Al Fermi avevano fatto seguito i modelli di Brian Ahern (DARPA-USA) ed, in maniera completamente indipendente, Yoshiaki Arata (Univ. Osaka, Giappone).
Il tutto è stato integrato con gli esperimenti originali del Nobel Irving Langmuir sulla dissociazione e ricombinazione dell'Idrogeno (dal 1908).
Il nostro è stato, molto più modestamente, un lavoro di "unificazione" di quanto era già in" nuce", suffragato da prove sperimentali (da potenziare ulteriormente).
Ovviamente, il fatto di aver lavorato per circa 24 anni, senza pregiudizi e con estrema onestà intellettuale, nel campo "storico" della "Fusione Fredda", ci ha agevolato in tale complesso compito.

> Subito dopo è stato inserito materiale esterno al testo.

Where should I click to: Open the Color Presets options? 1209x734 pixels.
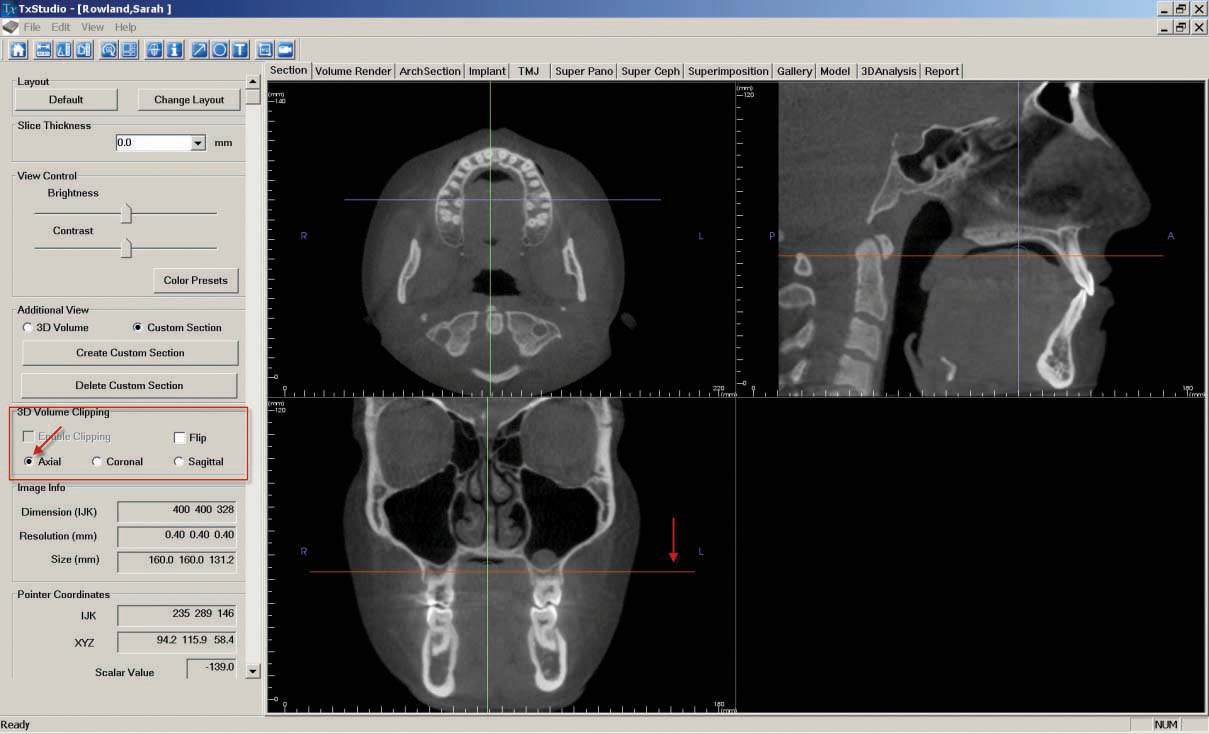[195, 280]
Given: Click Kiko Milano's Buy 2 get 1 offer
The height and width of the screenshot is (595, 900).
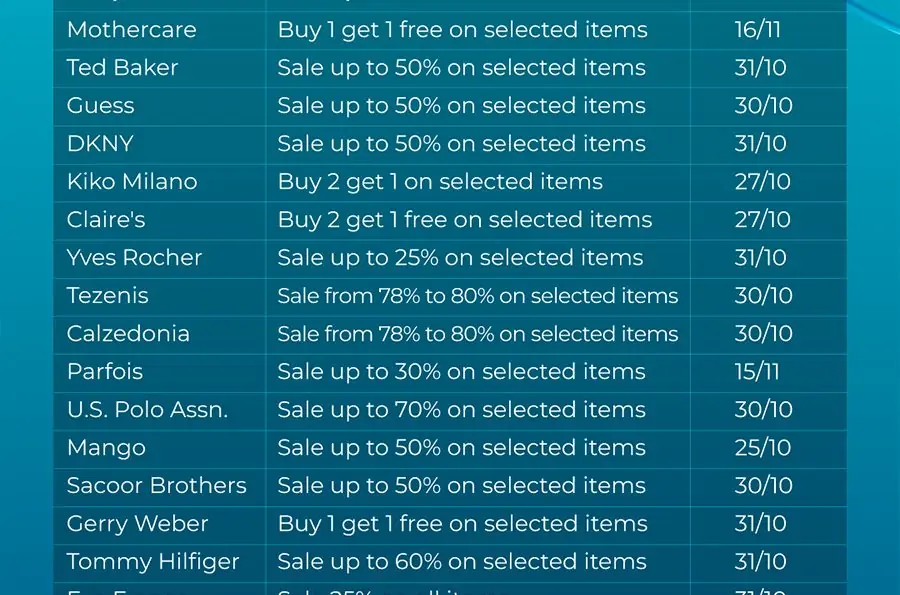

Il 23 settembre 2013, in S.P.Q.F.F dopo avere citato vari endorsement e brevetti sulla fusione fredda scrivevo:
Tutto questo per citare solo grandi enti/aziende scesi in campo nella "corsa all'oro" della fusione fredda, perché naturalmente sono in lizza anche i vari brevetti di Rossi, Piantelli, Celani, Ahern, quello finlandese della Etiam e tanti altri che navigano sotto il pelo dell'acqua.
Infine il 14 ottobre 2014, concludevo così la mia presentazione all'articolo Strategic Impacts of Breakthrough Energy Technologies di Daniele Poponi:
Detto in parole mie, la partita resta aperta non - come vorrebbero fare credere i patoscettici - sull'opzione che le LENR esistano o meno, ma solo su questa domanda: è giunta l'ora del possibile utilizzo delle LENR (dagli usi militari fino alla commercializzazione diffusa) per ottenere energia a bassissimo costo? 
È da gennaio 2011 che bramiamo una risposta. Tanti altri se lo chiedono sin dal 1989!
Rossi, Celani, Piantelli, Mills, Hagelstein, McKubre, Ahern ecc. (e aggiungo pure Darden e Olofsson): accelerate il passo per favore, l'umanità aspetta! :-)
A questo punto ho un regalo per chi ha avuto la pazienza di leggermi fin qui, una indiscrazione che ho raccolto sin dal 2011 - da una fonte appartenente al mondo della ricerca LERN - e che ho tenuto per me (e pochissimi amici) fino a questo momento.

Secondo il mio informatore, prima di tornare in Italia e cercare Focardi, Andrea Rossi aveva lavorato per un certo periodo proprio insieme a Brian Ahern nel medesimo laboratorio USA. Aggiungo (ma questa è solo una mia supposizione) di sospettare che potesse trattarsi di un laboratorio militare/governativo. 
Come sappiamo Rossi presentò a Focardi qualcosa di così strabiliante da convincerlo a mollare definitivamente Piantelli e imbarcarsi in una nuova strada con un personaggio discusso quale Rossi già allora era. 
Lo stesso Ahern deve avere avuto una parziale idea del know how portato da Rossi in Italia e, dopo anni di tentativi, sembrerebbe essersi molto avvicinato al traguardo se lo stesso Rossi ora lo considera il suo principale competitor.

Per correttezza vi informo che a suo tempo chiesi a Rossi se fosse vero che negli USA avesse lavorato fianco a fianco con Brian Aher nella ricerca sulla fusione fredda: beh, me lo smentì categoricamente definendola una sciocchezza. Ma chissà... 
Arriverà a questo punto una analoga smentita da parte di Brian Ahern?